Slicing a file in Python

Question

I have been recently working on a scripts that takes file, chunks it and analyze each piece. Because the chunking positions depend on the content, I need to read it one byte at a time. I do not need random access, just reading it linearly from beginning to end, selecting certain positions as I go and yielding the content of the chunk from the previous selected position to the current one.

It was very convenient to use a memory mapped file wrapped by a bytearray. Instead of yielding the chunk, I yield the offset and size of the chunk, leaving the outer function to slice it.
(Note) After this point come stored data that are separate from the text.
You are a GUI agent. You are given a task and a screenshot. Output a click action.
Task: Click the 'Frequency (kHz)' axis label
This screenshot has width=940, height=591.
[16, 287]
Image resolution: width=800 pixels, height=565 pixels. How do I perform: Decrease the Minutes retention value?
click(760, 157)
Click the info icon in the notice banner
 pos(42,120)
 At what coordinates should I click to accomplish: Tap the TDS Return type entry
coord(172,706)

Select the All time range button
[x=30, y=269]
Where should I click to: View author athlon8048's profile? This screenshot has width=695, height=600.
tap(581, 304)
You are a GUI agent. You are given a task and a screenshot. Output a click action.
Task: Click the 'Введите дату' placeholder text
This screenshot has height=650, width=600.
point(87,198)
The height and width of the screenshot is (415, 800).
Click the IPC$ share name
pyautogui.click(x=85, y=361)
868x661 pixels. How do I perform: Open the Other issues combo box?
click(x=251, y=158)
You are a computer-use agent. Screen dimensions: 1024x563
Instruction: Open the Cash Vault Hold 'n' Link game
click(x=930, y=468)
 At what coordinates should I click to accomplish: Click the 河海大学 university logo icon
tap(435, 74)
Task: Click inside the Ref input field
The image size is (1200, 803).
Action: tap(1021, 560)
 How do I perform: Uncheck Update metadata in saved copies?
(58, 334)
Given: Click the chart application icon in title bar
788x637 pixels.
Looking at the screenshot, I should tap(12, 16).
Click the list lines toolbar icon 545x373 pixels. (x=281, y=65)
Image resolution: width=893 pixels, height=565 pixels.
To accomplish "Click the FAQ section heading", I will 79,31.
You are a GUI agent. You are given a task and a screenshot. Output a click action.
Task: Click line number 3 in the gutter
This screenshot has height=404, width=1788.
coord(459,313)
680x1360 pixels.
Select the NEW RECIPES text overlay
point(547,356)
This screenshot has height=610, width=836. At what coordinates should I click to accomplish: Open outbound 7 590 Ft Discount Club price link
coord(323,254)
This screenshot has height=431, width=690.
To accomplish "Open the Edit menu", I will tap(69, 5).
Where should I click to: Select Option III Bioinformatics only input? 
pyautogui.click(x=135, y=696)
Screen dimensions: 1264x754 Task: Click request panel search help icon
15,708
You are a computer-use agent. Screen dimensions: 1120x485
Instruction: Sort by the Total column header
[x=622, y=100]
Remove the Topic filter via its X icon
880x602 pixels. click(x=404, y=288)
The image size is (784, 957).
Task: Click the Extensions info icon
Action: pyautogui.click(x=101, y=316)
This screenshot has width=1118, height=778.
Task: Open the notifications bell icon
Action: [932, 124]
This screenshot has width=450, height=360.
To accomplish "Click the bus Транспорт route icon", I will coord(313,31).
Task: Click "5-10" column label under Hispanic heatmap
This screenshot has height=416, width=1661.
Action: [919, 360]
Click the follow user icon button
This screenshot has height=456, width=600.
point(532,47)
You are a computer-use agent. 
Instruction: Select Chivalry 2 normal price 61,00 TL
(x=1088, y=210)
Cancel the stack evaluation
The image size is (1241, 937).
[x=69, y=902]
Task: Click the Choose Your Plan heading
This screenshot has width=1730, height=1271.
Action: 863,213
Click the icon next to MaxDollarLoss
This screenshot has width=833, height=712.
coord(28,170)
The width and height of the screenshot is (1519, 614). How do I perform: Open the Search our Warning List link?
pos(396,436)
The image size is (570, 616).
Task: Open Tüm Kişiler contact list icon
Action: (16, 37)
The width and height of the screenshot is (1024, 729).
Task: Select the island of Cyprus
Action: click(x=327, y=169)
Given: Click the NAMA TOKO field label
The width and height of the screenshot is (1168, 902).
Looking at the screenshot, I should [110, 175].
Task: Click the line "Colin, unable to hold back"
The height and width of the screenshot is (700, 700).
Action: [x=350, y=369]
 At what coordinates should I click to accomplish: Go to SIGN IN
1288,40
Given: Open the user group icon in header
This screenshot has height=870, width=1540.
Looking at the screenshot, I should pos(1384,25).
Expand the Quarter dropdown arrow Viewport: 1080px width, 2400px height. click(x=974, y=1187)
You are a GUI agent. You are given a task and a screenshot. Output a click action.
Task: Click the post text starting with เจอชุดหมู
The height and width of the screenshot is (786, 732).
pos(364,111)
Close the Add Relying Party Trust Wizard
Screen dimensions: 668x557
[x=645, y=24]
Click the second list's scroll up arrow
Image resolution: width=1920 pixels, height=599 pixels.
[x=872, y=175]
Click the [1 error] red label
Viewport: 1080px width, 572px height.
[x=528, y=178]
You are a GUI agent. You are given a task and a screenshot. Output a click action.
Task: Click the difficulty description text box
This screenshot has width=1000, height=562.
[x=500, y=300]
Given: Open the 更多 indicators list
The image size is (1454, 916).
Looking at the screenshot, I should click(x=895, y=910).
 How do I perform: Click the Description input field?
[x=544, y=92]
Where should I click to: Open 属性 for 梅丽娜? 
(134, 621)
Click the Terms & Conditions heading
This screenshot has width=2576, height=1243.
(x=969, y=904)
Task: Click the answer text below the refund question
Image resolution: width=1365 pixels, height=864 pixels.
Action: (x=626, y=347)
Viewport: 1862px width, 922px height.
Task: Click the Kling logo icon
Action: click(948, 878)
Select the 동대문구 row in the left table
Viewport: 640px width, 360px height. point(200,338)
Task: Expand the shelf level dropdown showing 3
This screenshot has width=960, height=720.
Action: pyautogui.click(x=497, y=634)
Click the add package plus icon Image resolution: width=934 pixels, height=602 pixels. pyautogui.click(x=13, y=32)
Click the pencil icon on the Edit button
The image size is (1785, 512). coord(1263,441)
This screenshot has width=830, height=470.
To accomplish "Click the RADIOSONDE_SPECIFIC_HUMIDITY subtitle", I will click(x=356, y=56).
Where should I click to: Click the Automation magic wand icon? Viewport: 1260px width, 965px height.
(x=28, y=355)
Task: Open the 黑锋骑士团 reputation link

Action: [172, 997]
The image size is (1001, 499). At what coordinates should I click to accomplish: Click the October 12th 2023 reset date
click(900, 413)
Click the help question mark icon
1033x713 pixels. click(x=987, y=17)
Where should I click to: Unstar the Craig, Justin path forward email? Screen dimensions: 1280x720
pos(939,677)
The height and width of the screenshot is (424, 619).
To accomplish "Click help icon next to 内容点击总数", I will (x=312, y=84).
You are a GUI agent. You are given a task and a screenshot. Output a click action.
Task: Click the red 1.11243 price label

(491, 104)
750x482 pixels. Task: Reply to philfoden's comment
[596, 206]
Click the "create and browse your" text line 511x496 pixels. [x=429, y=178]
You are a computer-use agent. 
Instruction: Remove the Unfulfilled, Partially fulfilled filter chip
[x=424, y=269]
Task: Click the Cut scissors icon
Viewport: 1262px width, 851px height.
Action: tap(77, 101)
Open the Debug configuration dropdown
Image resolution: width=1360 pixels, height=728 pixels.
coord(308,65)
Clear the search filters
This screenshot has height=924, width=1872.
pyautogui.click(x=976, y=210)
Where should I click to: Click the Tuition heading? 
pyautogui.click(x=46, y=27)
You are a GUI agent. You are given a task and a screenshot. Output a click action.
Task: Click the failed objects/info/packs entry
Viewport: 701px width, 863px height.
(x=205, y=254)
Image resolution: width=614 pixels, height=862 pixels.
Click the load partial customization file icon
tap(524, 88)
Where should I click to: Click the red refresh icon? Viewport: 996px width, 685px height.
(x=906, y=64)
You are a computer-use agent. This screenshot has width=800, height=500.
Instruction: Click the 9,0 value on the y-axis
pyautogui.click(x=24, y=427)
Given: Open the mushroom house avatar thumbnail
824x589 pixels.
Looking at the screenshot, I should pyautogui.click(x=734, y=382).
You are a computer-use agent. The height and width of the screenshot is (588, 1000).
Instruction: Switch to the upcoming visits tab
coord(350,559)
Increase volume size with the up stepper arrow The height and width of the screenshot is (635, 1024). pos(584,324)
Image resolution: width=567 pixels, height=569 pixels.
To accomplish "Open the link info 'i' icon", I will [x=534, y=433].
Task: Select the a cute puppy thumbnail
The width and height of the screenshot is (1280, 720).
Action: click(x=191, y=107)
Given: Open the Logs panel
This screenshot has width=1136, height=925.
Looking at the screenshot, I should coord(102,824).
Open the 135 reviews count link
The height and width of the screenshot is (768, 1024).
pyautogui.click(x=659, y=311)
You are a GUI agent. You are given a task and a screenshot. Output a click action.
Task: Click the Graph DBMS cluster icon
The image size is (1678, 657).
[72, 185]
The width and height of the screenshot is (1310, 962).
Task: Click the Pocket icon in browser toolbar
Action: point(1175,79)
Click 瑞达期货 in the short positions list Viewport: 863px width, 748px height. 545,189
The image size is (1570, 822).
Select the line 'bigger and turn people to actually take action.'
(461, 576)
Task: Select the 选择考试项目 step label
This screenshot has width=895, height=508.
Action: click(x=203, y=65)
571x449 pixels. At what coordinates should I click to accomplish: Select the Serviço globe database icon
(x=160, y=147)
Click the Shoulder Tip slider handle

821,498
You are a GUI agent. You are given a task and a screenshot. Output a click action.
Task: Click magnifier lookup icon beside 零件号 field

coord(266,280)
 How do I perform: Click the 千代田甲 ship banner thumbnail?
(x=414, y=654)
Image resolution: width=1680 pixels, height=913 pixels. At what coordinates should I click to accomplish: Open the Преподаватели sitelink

It was also faster than accumulating the current chunk in a bytearray (and much faster than accumulating in bytes!). But I have certain concerns that I would like to address:

Is bytearray copying the data?
I open the file as rb and the mmap with access=mmap.ACCESS_READ. But bytearray is, in principle, a mutable container. Is this a performance problem? Is there a read only container that I should use?
Because I do not accumulate in the buffer, I am random accessing the bytearray (and therefore the underlying file). Even though it might be buffered, I am afraid that there will problems depending on the file size and system memory. Is this really a problem?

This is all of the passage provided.